# Exercise goal
Output every row below again, requests included, and shift each coordinate in the answers by adding 148 to it. Omit the pictures.

# Supplied data
* Start *
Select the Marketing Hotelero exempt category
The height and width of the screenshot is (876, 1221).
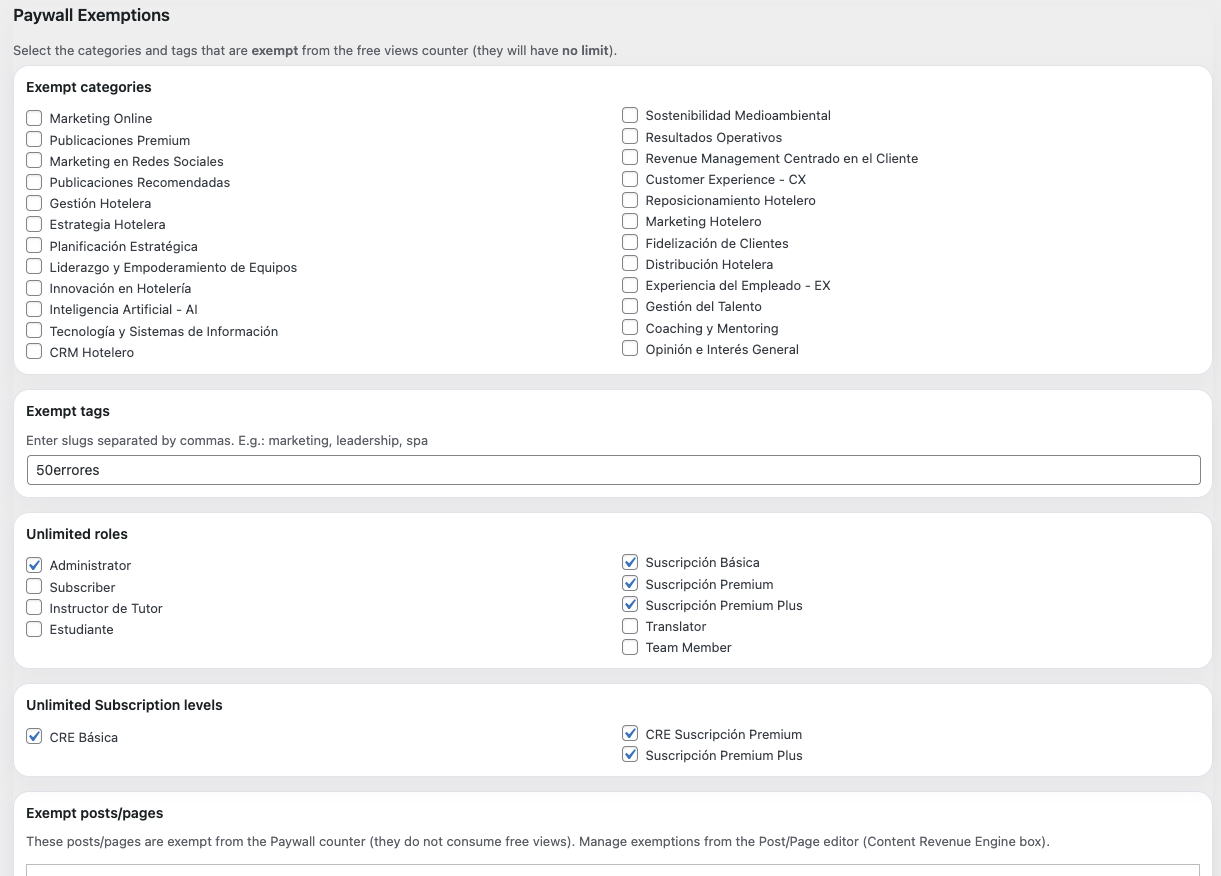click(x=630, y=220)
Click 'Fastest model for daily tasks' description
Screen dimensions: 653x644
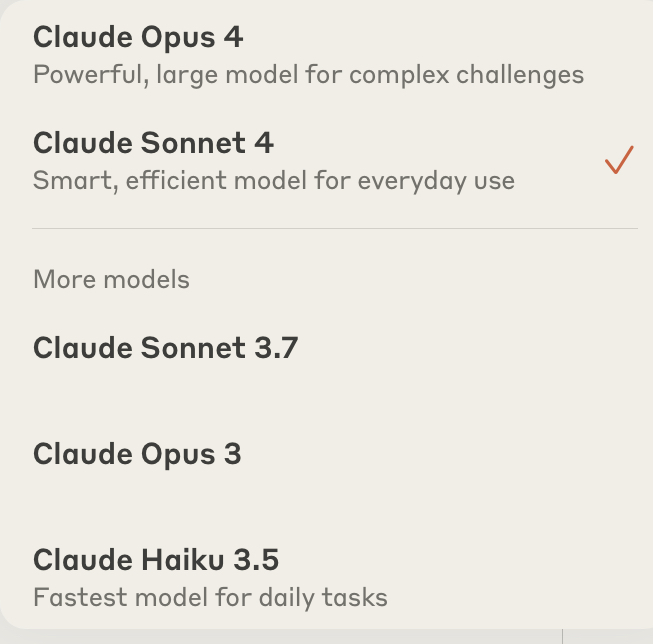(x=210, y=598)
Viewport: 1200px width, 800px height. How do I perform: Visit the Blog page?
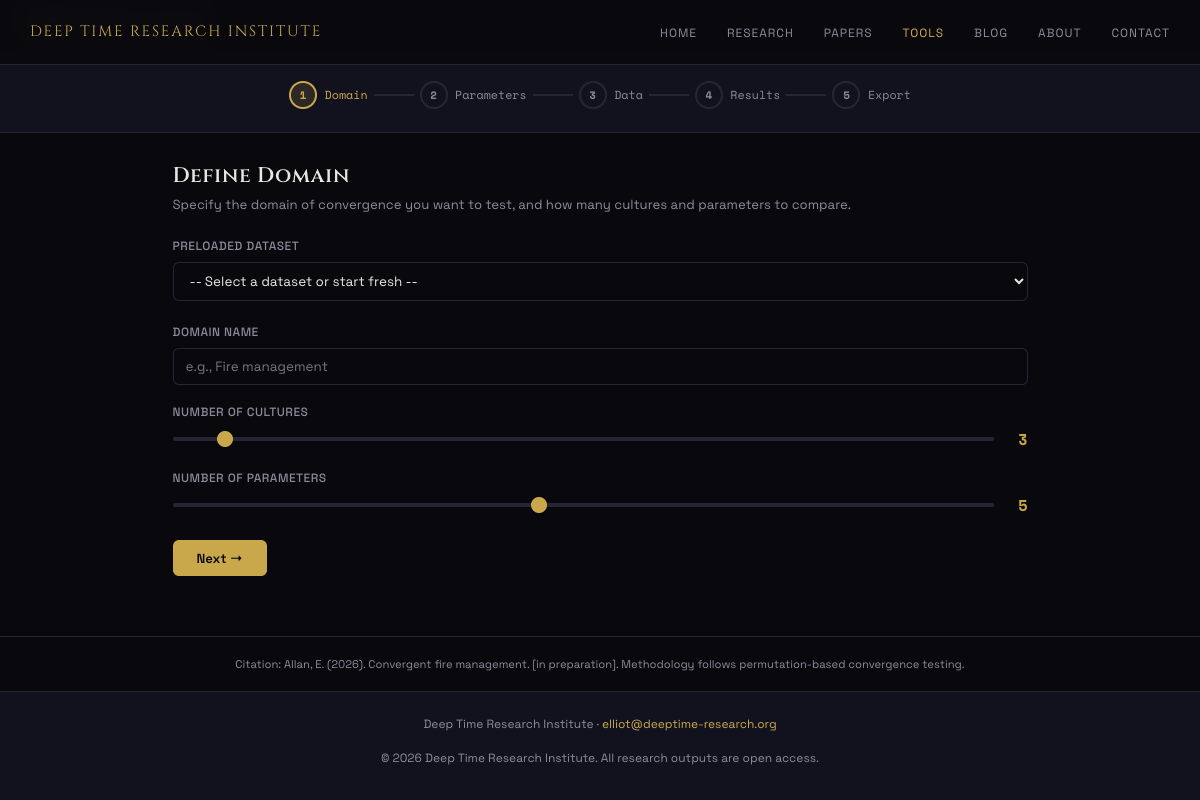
* End *
# Reply
Select the Marketing Hotelero exempt category
The height and width of the screenshot is (876, 1221).
click(x=778, y=368)
Click 'Fastest model for daily tasks' description
Screen dimensions: 653x644
(x=358, y=746)
Viewport: 1200px width, 800px height. How do I perform: Visit the Blog page?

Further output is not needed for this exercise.